For me, not being able to keep my train of thought, focus, or remember makes me want to scream! Multi-tasking was once my superweapon; I moved through work & life at the speed of light, but PD has also started to take that from me. I now forget my never-ending list of to-dos or get overwhelmed by it.
To add to it, PD feels like I’m tangled, like my hands, body, and mind are tied up. My brain sends my body a message, but my body feels like it’s trapped in a straitjacket. This makes basic daily things very challenging (texting, handwriting, pulling my pants up, putting on a jacket, mixing or cutting food, eating with cutlery, brushing my teeth, getting anything out of my pockets, etc.), and this list will continue to grow as the disease progresses.
Restless nights make all symptoms worse, and don’t forget our friend APATHY, who sucks our motivation for all things, leaving us numb, with low energy… When she is around, we are physically visible but not present.

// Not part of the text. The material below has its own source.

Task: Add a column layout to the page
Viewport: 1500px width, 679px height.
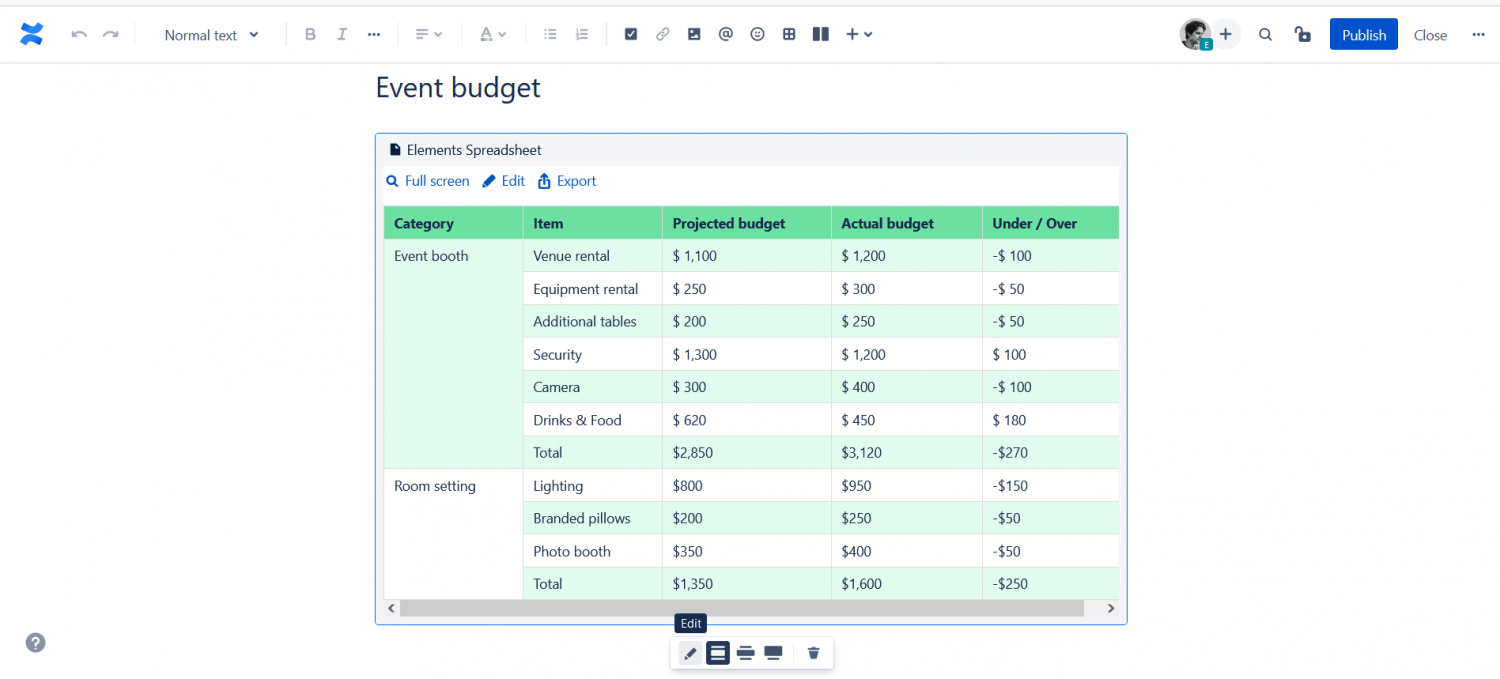Action: coord(821,34)
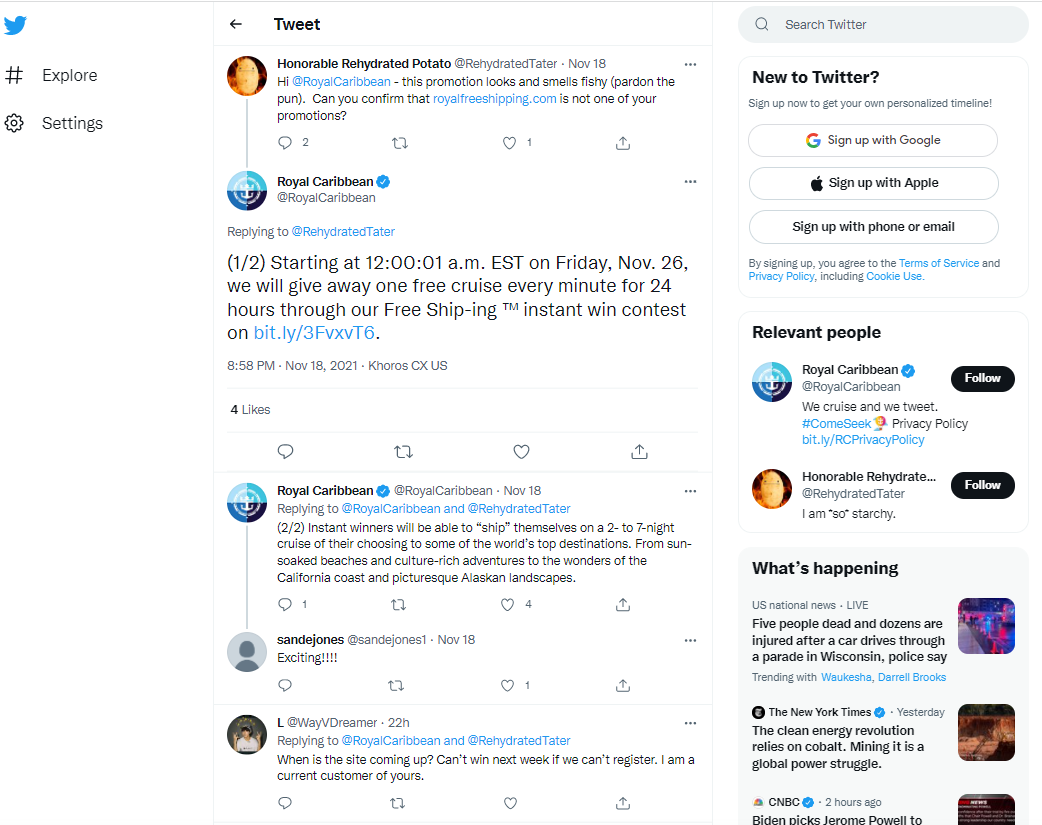
Task: Open the Wisconsin parade news thumbnail
Action: 986,626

PD is very complex and unique to each individual, and many symptoms are very internal (invisible to the outside eye). I don’t know what will be next for me, but I know the road ahead will continue to get more challenging (for me & my loved ones).

Do not mistake my optimism and the strength of many PD warriors for PD just being a little shaky, because it is sooo much more than that. It is not easy, and in fact, it sucks!

But despite the changes, challenges, and losses, I will continue to be me. I will continue to focus on the blessings along the way! I will show up for those who need me, and I will push through until I can’t no more. And above all things, I will continue to do what I can to find a cure, if not for me, then for younger generations and for a future world in which PD only exists in textbooks.